Yesterday my friend Tim Stone reminded me that today is the anniversary of Fred Alley’s death. Eleven years now, and I can still see his always smiling face, remember many of the conversations we had over coffee and lunch at The White Gull or Al Johnson’s, talking writing, poetry, books, theater, film, acting, travel. Discussing “Guys on Ice” which he was working on at the time for the American Folklore Theater, which defined him like nothing or no one else–the spirit, the very breath of that talented group, where his spirit continues to reside to this day.
He was all about life, all about people, all about words, all about performance, ‘be-ing’—how all of this came together in the soul of one person who surrendered self for the goodness and grace of art.

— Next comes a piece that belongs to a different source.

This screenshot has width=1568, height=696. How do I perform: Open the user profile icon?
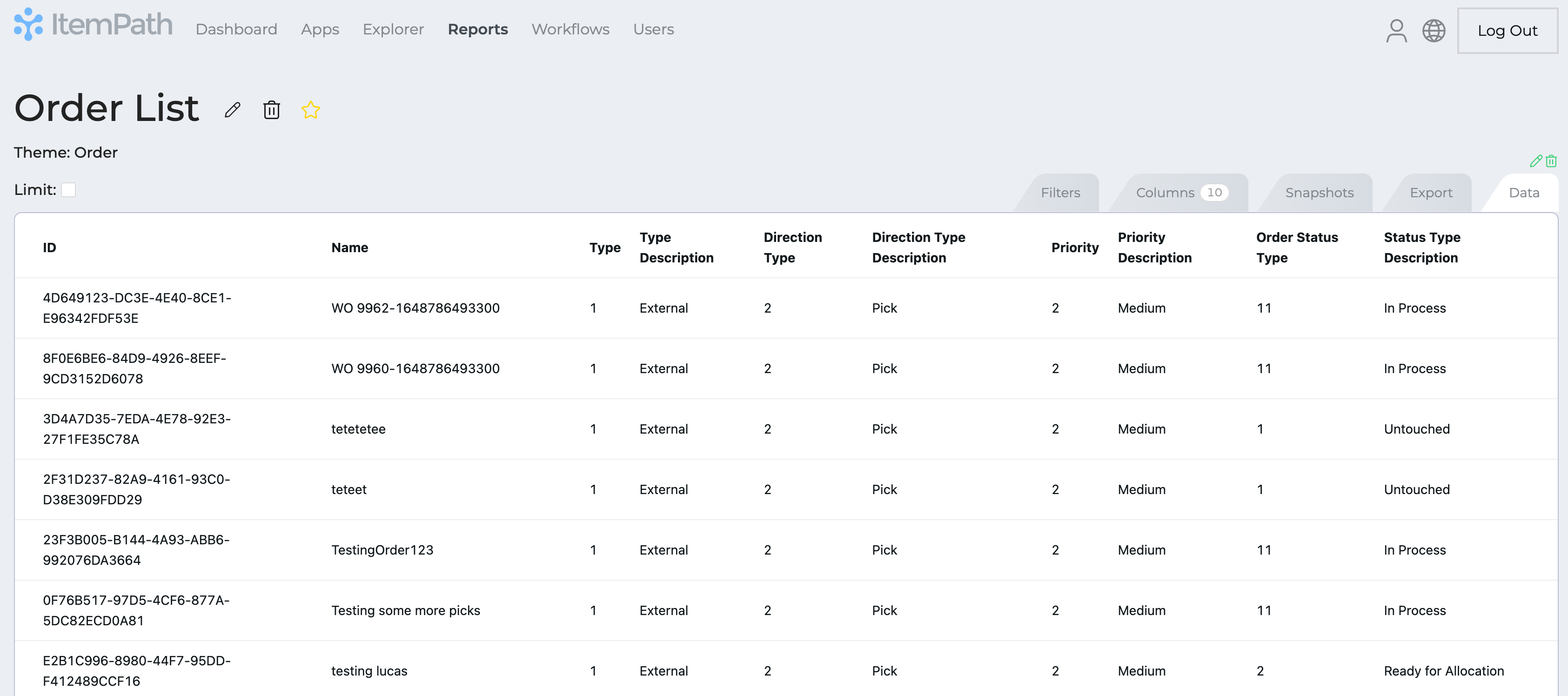1396,30
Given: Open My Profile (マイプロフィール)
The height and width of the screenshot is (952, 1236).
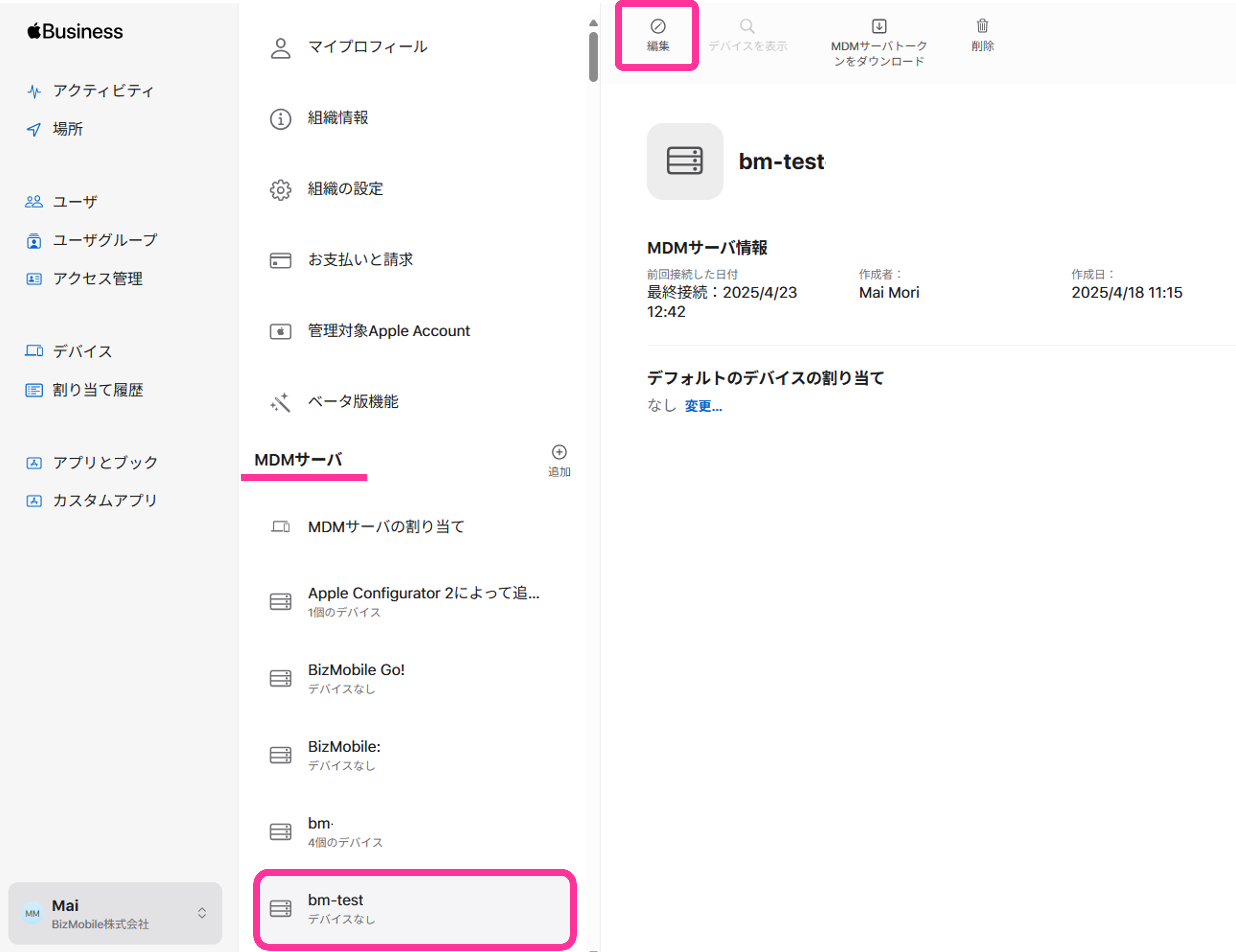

God, how we miss him. How the county itself has been diminished by his loss. The word “irreplaceable” is too often used to describe the absence of a host of people, places, and things these days that don’t quite add up to the loss of one person, one place, one time, one particular talent to put words, action, passion upon a stage and let it live, speak, sing, come together in celebration of who we are or might become. Fred could work that magic.
I remember, upon learning of his tragic, early death, driving one morning, to the place along the roadside where he was found, where he had had fallen, where his heart finally gave out so unexpectedly while jogging—which would remain a place, a site, etched forever in my memory with countless others. Which, after forty-three years of living here, would remain on my list of Door County final resting places, if you will, of friends, neighbors, acquaintances whom I periodically recall, visit, immediately recognize by merely passing by somewhere in the county, remembering a name, a face, a conversation: that’s where________car turned over…hit a tree, crossed the road, hit an oncoming vehicle; that’s where_______lost a daughter or a son; that bay, that lake, that mesmerizing body of water, so beautiful and blue this summer day, so wondrous in white all winter—that’s where_______drowned; where_____crossed Portes de Morts in a small boat, his body never recovered; where______fell though the ice one winter. That’s the barn where_______took his own life. That’s the big bluff where______ stumbled and fell.
I remember driving the quiet back road where Fred had fallen not far from his house, a bright, sunny morning, just like today. I remember driving very slowly, looking for some sign…the weeds padded down …something. And there, a small pile of stones. I remember continuing a short distance, then pulling over, leaving the engine running, slamming the door shut (an unwelcome sound, breaking the silence I was entering, the reverence I was already feeling) as I stepped slowly along the road’s edge, into the weeds and grass, approaching the now hallowed ground of a fallen friend.
I said something like a prayer in conversation with him.
It’s been said of James Joyce that his characters never remained dead, I remember just now.– norbert blei
It was everywhere, in the streets and houses,
on farms and now in the air itself.
It had come from history and we were history
so it had come from us.
I told my artist friends who courted it
not to suffer
on purpose, not to fall in love
because it would be naturally theirs
I had sad stories of my own,
but they made me quiet
the way my parents’ failures once did,
but our own, and, besides, what was left to say
when the unspeakable was out there being spoken,
exhausting all sympathy?
Yet, feeling it, how difficult to keep
the face’s curtains
closed — she left, he left, they died —
the heart rising
into the mouth and eyes, everything so basic,
at such times. And then, too, the woes
of others would get in,
but mostly I was inured and out
to make a decent buck
or in pursuit of some slippery pleasure
that was sadness disguised.
I found it, it found me, oh
my artist friends
give it up, just mix your paints,
the strokes unmistakably will be yours.